Use it when: You want to design a protein that doesn’t exist in nature — a binder for a therapeutic target, a scaffold with a specific geometric shape, an enzyme with a designed active site.

Key strengths:

  • Has produced experimentally validated de novo binders, scaffolds, and functional proteins across multiple published studies
  • Can incorporate design constraints: target binding site geometry, symmetry, motif grafting
  • Open-source (available on GitHub) and runs on GPU

Key limitations:

  • Experimental validation rate is still low — many designed proteins don’t fold or function as predicted; design is a numbers game requiring experimental screening
  • Requires GPU infrastructure and comfort with a command-line ML pipeline; not a point-and-click tool
  • The full pipeline (RFdiffusion → ProteinMPNN → AlphaFold validation → wet-lab testing) is multi-step and requires expertise at each stage

Access: Open-source via RoseTTAFold Diffusion GitHub repository (IPD, UW).

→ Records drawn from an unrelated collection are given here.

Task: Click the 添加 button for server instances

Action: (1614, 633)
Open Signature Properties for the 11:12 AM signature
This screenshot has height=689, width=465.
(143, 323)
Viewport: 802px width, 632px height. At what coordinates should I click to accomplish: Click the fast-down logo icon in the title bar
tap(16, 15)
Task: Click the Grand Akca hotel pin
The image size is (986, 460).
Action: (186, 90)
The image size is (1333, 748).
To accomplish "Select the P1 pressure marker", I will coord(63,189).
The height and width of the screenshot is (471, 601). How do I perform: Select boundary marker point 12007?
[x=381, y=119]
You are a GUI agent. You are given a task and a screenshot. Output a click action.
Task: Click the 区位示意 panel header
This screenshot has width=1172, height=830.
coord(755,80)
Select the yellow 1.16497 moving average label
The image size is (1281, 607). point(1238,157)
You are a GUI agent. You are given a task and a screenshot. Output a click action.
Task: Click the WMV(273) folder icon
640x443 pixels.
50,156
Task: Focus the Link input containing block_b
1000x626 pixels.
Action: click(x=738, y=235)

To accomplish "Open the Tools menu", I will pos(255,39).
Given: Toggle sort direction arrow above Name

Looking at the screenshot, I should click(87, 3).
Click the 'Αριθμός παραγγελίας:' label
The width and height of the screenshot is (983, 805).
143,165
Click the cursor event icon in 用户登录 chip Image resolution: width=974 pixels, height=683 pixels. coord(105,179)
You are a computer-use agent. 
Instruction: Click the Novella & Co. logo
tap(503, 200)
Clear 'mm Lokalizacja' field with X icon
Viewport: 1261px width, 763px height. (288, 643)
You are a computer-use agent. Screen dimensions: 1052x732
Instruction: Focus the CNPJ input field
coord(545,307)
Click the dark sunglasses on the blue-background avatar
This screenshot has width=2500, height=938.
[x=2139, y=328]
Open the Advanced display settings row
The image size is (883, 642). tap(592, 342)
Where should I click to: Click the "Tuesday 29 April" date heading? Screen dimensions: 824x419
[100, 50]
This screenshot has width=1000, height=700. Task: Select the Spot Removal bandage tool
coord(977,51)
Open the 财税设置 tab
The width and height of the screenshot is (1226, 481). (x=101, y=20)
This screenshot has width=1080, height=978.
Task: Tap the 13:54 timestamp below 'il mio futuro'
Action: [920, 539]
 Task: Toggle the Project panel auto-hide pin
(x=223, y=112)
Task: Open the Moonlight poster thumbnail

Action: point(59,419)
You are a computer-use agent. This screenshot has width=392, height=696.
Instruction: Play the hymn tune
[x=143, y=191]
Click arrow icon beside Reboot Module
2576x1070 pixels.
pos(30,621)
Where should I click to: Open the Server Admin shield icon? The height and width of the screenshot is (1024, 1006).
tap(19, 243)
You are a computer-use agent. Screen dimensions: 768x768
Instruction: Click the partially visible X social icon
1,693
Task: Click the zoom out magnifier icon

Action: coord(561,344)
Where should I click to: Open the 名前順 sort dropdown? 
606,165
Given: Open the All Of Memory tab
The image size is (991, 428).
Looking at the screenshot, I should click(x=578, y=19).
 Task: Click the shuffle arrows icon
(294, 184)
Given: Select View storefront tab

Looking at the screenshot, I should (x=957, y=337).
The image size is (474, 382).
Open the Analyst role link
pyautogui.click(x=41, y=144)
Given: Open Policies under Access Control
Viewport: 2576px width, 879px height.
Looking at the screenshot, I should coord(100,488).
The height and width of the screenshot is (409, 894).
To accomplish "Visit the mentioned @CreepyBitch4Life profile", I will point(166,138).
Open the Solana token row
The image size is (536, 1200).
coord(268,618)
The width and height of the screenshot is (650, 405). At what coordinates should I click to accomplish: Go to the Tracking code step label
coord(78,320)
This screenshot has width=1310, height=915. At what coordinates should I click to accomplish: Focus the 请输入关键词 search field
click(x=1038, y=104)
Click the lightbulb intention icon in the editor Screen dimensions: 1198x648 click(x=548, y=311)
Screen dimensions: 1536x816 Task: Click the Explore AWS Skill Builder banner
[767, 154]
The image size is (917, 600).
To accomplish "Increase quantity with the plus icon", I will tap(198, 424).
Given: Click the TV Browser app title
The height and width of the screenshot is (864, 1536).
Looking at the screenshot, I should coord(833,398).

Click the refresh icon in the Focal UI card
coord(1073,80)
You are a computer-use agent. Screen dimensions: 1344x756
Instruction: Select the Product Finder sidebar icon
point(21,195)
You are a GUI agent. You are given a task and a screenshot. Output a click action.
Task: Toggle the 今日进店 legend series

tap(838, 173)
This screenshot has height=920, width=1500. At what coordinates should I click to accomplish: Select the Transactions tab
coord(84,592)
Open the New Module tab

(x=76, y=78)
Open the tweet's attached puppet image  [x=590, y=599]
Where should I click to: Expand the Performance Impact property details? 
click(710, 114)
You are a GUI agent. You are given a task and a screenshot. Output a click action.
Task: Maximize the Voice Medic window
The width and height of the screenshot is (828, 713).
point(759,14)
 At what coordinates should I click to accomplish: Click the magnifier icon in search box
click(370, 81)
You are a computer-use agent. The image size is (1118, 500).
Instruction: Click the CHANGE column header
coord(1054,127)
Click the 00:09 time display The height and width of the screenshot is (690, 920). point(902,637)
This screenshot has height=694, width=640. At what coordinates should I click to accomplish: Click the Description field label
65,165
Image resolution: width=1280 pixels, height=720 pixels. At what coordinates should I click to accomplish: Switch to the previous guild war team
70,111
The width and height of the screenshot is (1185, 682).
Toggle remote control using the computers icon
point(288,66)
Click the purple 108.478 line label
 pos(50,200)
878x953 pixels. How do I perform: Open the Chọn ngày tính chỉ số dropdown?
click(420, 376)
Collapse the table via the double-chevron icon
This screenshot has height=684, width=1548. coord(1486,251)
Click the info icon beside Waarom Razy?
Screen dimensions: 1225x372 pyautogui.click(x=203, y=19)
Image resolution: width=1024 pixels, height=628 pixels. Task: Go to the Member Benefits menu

Head-to-head: when to use which

Scenario Tool
“I have a gene sequence and need the protein structure” AlphaFold
“I need to predict structures for 50,000 sequences by next week” ESMFold
“I need a protein that binds to this receptor pocket” RFdiffusion + ProteinMPNN + AlphaFold (validation)
“I need protein-DNA or protein-ligand complex structure” AlphaFold 3
“I want to check if my protein is likely disordered” Either AlphaFold or ESMFold (check pLDDT)
“I want to redesign a protein scaffold to improve stability” RFdiffusion

Honest limitations that apply to all three

  • None replace experimental validation. Predicted structures are models, not facts. For drug discovery or functional claims, crystallography, cryo-EM, or NMR validation is still required.
  • Disordered regions are unreliable. All three tools produce low-confidence predictions for intrinsically disordered regions — these are flagged by confidence scores (pLDDT < 70 in AlphaFold) but easy to overlook.
  • De novo design (RFdiffusion) has a low experimental success rate. This is normal for the field and improving — but plan for multi-round screening, not first-attempt success.